**WORK REQUIRED**. Copy the listing below line for line, with no changes.

**DATASET RECORDS**.
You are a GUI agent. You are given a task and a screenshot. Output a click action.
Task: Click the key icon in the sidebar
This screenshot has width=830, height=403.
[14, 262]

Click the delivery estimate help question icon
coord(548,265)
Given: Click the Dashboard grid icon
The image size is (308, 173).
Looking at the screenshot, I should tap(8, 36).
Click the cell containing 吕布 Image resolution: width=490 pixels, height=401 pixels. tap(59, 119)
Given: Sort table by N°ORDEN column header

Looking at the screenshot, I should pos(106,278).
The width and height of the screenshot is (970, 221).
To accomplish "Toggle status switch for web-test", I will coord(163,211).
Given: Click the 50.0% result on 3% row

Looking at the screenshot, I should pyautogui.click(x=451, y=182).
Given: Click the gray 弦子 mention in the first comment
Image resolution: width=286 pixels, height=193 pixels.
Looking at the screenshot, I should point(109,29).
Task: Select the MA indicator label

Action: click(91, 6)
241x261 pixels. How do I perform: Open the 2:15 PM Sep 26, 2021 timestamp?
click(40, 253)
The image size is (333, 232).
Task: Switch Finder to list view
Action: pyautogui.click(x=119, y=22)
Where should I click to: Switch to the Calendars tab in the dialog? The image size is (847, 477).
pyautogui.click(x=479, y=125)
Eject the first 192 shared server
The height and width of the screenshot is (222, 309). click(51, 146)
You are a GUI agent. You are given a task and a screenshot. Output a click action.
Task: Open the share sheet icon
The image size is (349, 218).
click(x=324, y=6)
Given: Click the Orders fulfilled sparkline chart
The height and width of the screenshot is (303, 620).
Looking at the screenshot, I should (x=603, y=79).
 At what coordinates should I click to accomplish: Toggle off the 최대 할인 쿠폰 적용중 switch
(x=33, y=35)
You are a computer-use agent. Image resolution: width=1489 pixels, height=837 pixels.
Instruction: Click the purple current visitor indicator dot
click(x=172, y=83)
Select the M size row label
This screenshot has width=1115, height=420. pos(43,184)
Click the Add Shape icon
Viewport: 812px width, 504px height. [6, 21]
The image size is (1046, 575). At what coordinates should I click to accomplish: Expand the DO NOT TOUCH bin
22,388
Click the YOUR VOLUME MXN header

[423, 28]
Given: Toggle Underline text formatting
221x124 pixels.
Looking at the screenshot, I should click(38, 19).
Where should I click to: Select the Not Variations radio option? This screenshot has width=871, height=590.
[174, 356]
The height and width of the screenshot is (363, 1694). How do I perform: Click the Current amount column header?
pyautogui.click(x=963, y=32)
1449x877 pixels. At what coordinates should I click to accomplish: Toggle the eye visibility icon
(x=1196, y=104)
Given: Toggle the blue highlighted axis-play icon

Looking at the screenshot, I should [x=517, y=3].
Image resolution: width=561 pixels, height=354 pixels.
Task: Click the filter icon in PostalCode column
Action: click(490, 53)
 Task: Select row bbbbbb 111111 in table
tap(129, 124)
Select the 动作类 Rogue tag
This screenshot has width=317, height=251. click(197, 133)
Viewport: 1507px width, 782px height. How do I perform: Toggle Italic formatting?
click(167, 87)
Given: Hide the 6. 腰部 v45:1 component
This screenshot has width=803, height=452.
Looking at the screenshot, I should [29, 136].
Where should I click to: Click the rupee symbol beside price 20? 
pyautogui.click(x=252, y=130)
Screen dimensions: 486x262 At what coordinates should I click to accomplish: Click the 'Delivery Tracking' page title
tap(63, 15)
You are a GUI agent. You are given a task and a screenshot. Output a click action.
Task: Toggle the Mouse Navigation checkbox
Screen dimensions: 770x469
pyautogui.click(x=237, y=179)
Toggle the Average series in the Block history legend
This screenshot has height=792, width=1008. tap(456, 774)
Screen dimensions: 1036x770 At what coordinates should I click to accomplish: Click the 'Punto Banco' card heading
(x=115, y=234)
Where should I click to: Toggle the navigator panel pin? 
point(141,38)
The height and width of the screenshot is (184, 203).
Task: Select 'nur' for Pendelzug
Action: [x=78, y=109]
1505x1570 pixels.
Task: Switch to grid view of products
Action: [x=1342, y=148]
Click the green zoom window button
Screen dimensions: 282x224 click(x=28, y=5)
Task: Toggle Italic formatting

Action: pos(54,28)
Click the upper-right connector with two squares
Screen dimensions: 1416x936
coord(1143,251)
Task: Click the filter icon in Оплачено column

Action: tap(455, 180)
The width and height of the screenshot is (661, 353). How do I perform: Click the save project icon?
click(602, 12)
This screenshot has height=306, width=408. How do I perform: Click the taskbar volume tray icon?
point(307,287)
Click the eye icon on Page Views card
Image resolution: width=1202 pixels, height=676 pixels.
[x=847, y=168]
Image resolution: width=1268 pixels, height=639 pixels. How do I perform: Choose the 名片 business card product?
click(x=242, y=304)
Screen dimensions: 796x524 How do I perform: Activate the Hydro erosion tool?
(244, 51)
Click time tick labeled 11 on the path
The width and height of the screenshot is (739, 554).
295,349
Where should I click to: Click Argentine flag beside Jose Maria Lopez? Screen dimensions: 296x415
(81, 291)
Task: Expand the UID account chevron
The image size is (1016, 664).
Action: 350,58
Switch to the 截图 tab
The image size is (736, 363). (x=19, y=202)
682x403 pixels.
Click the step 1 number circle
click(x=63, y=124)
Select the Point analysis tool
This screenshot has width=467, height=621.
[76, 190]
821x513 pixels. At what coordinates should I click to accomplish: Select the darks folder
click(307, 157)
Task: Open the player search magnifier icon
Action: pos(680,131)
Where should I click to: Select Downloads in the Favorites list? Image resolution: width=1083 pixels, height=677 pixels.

**EXERCISE SOLUTION**.
You are a GUI agent. You are given a task and a screenshot. Output a click action.
Task: Click the key icon in the sidebar
This screenshot has width=830, height=403.
[14, 262]

Click the delivery estimate help question icon
coord(548,265)
Given: Click the Dashboard grid icon
The image size is (308, 173).
Looking at the screenshot, I should tap(8, 36).
Click the cell containing 吕布 Image resolution: width=490 pixels, height=401 pixels. tap(59, 119)
Given: Sort table by N°ORDEN column header

Looking at the screenshot, I should pos(106,278).
The width and height of the screenshot is (970, 221).
To accomplish "Toggle status switch for web-test", I will coord(163,211).
Given: Click the 50.0% result on 3% row

Looking at the screenshot, I should pyautogui.click(x=451, y=182).
Given: Click the gray 弦子 mention in the first comment
Image resolution: width=286 pixels, height=193 pixels.
Looking at the screenshot, I should point(109,29).
Task: Select the MA indicator label

Action: click(91, 6)
241x261 pixels. How do I perform: Open the 2:15 PM Sep 26, 2021 timestamp?
click(40, 253)
The image size is (333, 232).
Task: Switch Finder to list view
Action: pyautogui.click(x=119, y=22)
Where should I click to: Switch to the Calendars tab in the dialog? The image size is (847, 477).
pyautogui.click(x=479, y=125)
Eject the first 192 shared server
The height and width of the screenshot is (222, 309). click(51, 146)
You are a GUI agent. You are given a task and a screenshot. Output a click action.
Task: Open the share sheet icon
The image size is (349, 218).
click(x=324, y=6)
Given: Click the Orders fulfilled sparkline chart
The height and width of the screenshot is (303, 620).
Looking at the screenshot, I should (x=603, y=79).
 At what coordinates should I click to accomplish: Toggle off the 최대 할인 쿠폰 적용중 switch
(x=33, y=35)
You are a computer-use agent. Image resolution: width=1489 pixels, height=837 pixels.
Instruction: Click the purple current visitor indicator dot
click(x=172, y=83)
Select the M size row label
This screenshot has width=1115, height=420. pos(43,184)
Click the Add Shape icon
Viewport: 812px width, 504px height. [6, 21]
The image size is (1046, 575). At what coordinates should I click to accomplish: Expand the DO NOT TOUCH bin
22,388
Click the YOUR VOLUME MXN header

[423, 28]
Given: Toggle Underline text formatting
221x124 pixels.
Looking at the screenshot, I should click(38, 19).
Where should I click to: Select the Not Variations radio option? This screenshot has width=871, height=590.
[174, 356]
The height and width of the screenshot is (363, 1694). How do I perform: Click the Current amount column header?
pyautogui.click(x=963, y=32)
1449x877 pixels. At what coordinates should I click to accomplish: Toggle the eye visibility icon
(x=1196, y=104)
Given: Toggle the blue highlighted axis-play icon

Looking at the screenshot, I should [x=517, y=3].
Image resolution: width=561 pixels, height=354 pixels.
Task: Click the filter icon in PostalCode column
Action: click(490, 53)
 Task: Select row bbbbbb 111111 in table
tap(129, 124)
Select the 动作类 Rogue tag
This screenshot has width=317, height=251. click(197, 133)
Viewport: 1507px width, 782px height. How do I perform: Toggle Italic formatting?
click(167, 87)
Given: Hide the 6. 腰部 v45:1 component
This screenshot has width=803, height=452.
Looking at the screenshot, I should [29, 136].
Where should I click to: Click the rupee symbol beside price 20? 
pyautogui.click(x=252, y=130)
Screen dimensions: 486x262 At what coordinates should I click to accomplish: Click the 'Delivery Tracking' page title
tap(63, 15)
You are a GUI agent. You are given a task and a screenshot. Output a click action.
Task: Toggle the Mouse Navigation checkbox
Screen dimensions: 770x469
pyautogui.click(x=237, y=179)
Toggle the Average series in the Block history legend
This screenshot has height=792, width=1008. tap(456, 774)
Screen dimensions: 1036x770 At what coordinates should I click to accomplish: Click the 'Punto Banco' card heading
(x=115, y=234)
Where should I click to: Toggle the navigator panel pin? 
point(141,38)
The height and width of the screenshot is (184, 203).
Task: Select 'nur' for Pendelzug
Action: [x=78, y=109]
1505x1570 pixels.
Task: Switch to grid view of products
Action: [x=1342, y=148]
Click the green zoom window button
Screen dimensions: 282x224 click(x=28, y=5)
Task: Toggle Italic formatting

Action: pos(54,28)
Click the upper-right connector with two squares
Screen dimensions: 1416x936
coord(1143,251)
Task: Click the filter icon in Оплачено column

Action: tap(455, 180)
The width and height of the screenshot is (661, 353). How do I perform: Click the save project icon?
click(602, 12)
This screenshot has height=306, width=408. How do I perform: Click the taskbar volume tray icon?
point(307,287)
Click the eye icon on Page Views card
Image resolution: width=1202 pixels, height=676 pixels.
[x=847, y=168]
Image resolution: width=1268 pixels, height=639 pixels. How do I perform: Choose the 名片 business card product?
click(x=242, y=304)
Screen dimensions: 796x524 How do I perform: Activate the Hydro erosion tool?
(244, 51)
Click time tick labeled 11 on the path
The width and height of the screenshot is (739, 554).
295,349
Where should I click to: Click Argentine flag beside Jose Maria Lopez? Screen dimensions: 296x415
(81, 291)
Task: Expand the UID account chevron
The image size is (1016, 664).
Action: 350,58
Switch to the 截图 tab
The image size is (736, 363). (x=19, y=202)
682x403 pixels.
Click the step 1 number circle
click(x=63, y=124)
Select the Point analysis tool
This screenshot has width=467, height=621.
[76, 190]
821x513 pixels. At what coordinates should I click to accomplish: Select the darks folder
click(307, 157)
Task: Open the player search magnifier icon
Action: pos(680,131)
Where should I click to: Select Downloads in the Favorites list? Image resolution: width=1083 pixels, height=677 pixels.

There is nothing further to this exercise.